The dictionary says: [Perhaps short for TADPOLE.]
Posted by: rilkefan | February 02, 2007 at 05:59 PM
This seems a bit odd. (Mike Allen [I assume the guy from Time] says Obama's more bubbled than Bush. I don't have a partisan reaction to Allen's name.)
Posted by: rilkefan | February 02, 2007 at 06:13 PM
"...says Obama's more bubbled than Bush."
Um, Allen claims that Obama "already has a bubble around him that is tighter than the one that surrounded Texas Gov. George W. Bush, who spent long hours of the fledgling days of his candidacy in bull sessions with reporters."
Changing the tense here completely changes the meaning.
"...I assume the guy from Time...."
At the risk of pointing out the obvious, the guy who was from Time; he's now -- this is the probably-not-breaking-news part -- at the Politico (I suspect, though, that a fair number of folks haven't yet heard about that pretty new endeavor, which is basically a new professional site of top political reporters who have quit places like Time and the WaPo for greater freedom, and the usual hopes of internet start-ups).
"I don't have a partisan reaction to Allen's name."
He's displaying the most common reaction of all of reporters: hostility towards any source who doesn't schmooze, or at least go on background.
He quotes Obama thusly: "He replied: 'It wouldn’t be fair to everybody else. We didn’t do a press avail for everybody else. Absolutely no questions this evening.'"
That strikes me as pretty reasonable, but color me unsurprised that a reporter might not take it well. It's not clear to me that there's more going on here, though of course there might be.
Posted by: Gary Farber | February 02, 2007 at 06:37 PM
"Changing the tense here completely changes the meaning."

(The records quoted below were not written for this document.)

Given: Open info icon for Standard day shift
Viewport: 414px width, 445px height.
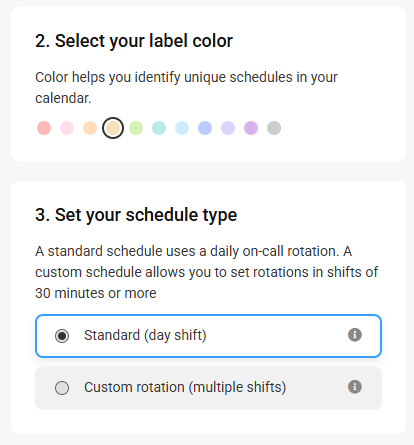Looking at the screenshot, I should pyautogui.click(x=355, y=335).
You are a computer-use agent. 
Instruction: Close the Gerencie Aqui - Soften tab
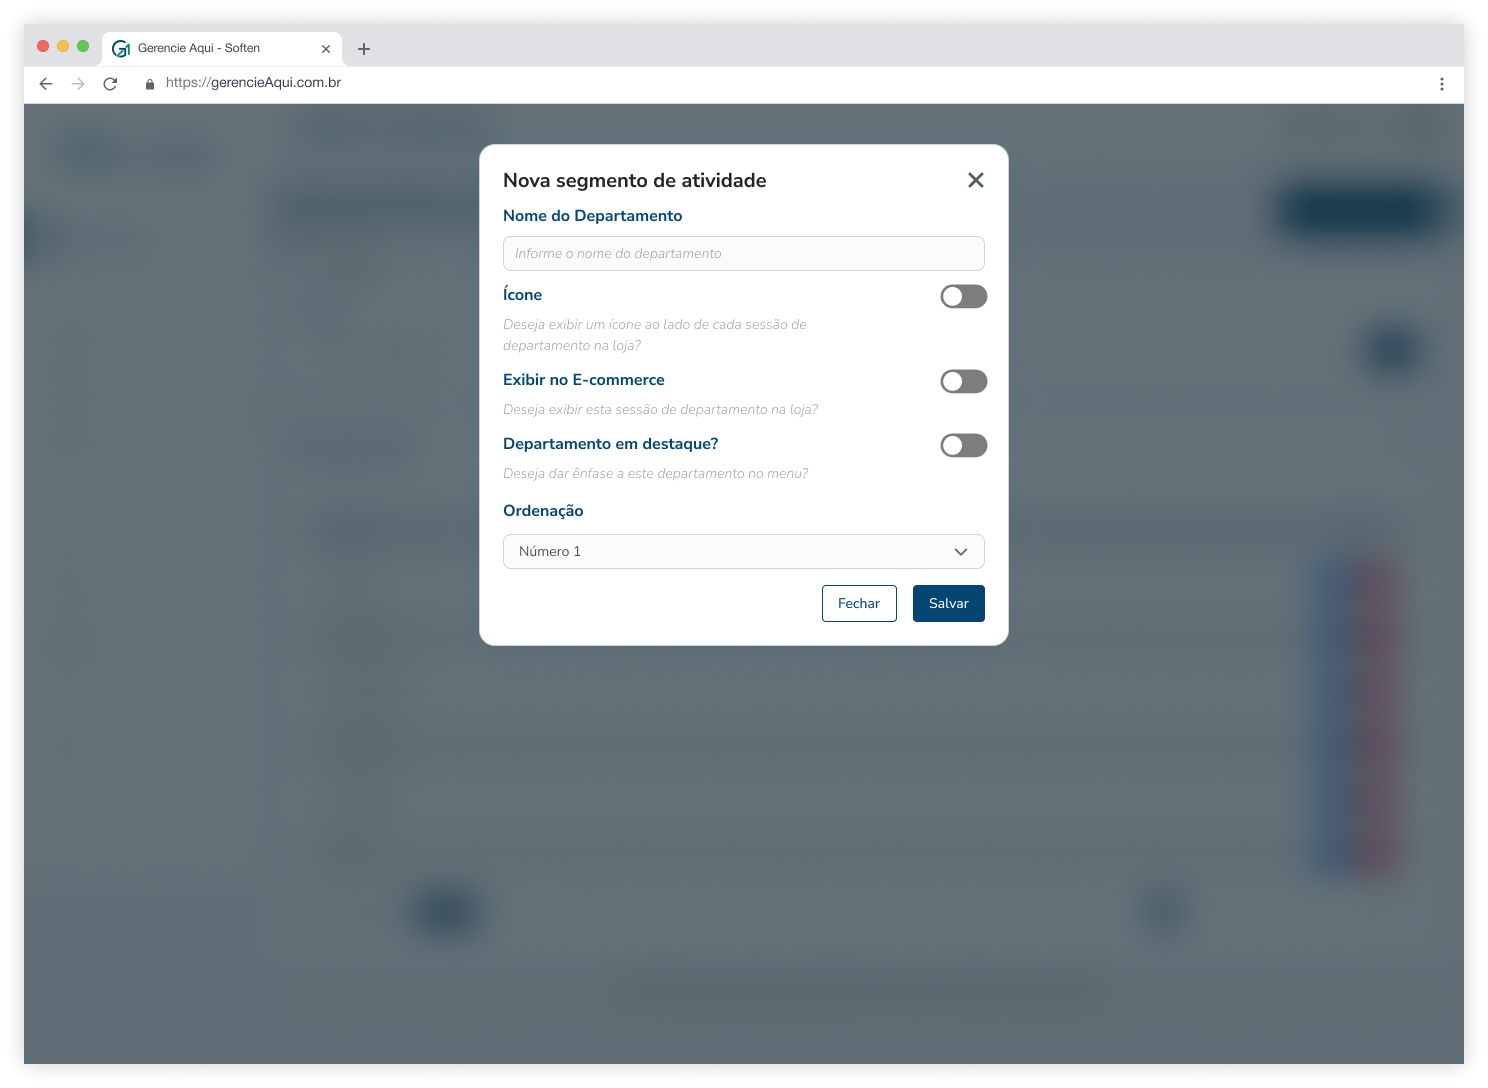pyautogui.click(x=326, y=49)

Yep, my bad. {Suppressing comma snark]
Still, there's the process story - Obama's no-reporter event, Clinton friendly and open. If Obama's our nominee I want the press pulling for him.
Posted by: rilkefan | February 02, 2007 at 06:57 PM
"If Obama's our nominee I want the press pulling for him."
I'm tempted to wax a bit cynical (who, me?) about the press tending to be sheep -- or pick your favored animal metaphor, so long as it's one that runs in packs/flocks, darting back and forth -- inevitably, at the very least, there's usualy at least a wave of contrarian views whenever anyone's popularity hits a certain point. The question of how and when press attitudes towards politicans are more dynamic than static, or vice versa, is an interesting, and rather complicated one, though, I think.
In some cases, their hostility seems fairly static -- I lean towards thinking of Al Gore, though I also recall that back prior to '92, he tended to get an awful lot more favorable press, it seemed to me, than certainly post-'96 -- but he was also, of course, simply a far lesser target as simply a Senator, as is always the case -- and then I think of the press being generally thought of/known as hostile to Richard Nixon, but also recall just how many New New Nixons they bought into. And look at the way the sheen has fallen away from McCain.
Anyway, I'm simply noting that the press will never be 100% "pulling for" for a candidate, at all times, though that's probably sufficiently banal that I shouldn't have bothered writing this. But I'm practicing my chat un-skills.
Posted by: Gary Farber | February 02, 2007 at 07:12 PM
Yeah, it's sausage-making - I'm just sayin'.
Btw nice to see you around, Gary.
Posted by: rilkefan | February 02, 2007 at 07:19 PM
Dreams from My Father, Obama's memoir, is a phenomenal book. Anyone who says Obama is a blank slate will feel otherwise after reading it.
Posted by: trulyvery | February 03, 2007 at 09:02 PM
Thanks for the feedback on my edwards' concerns.
I still think his change in position on the Iraq war was politically motivated. Nov. 2005 is pretty late. He has changed his stance on numerous other issues since he retired from the Senate. With regard to free trade, he voted for fast track authority for trade agreements. That's a pro-business move.
I think what worries me most about Edwards is that he has a very short record to run on, and what he did with his time in office is make numerous mistakes. Iraq, trade, patriot act (he sponsored the original), yuca mountain. So everything his says now we have to take on his word because his actions previously said otherwise. If Kerry was a flip-flopper, what is Edwards?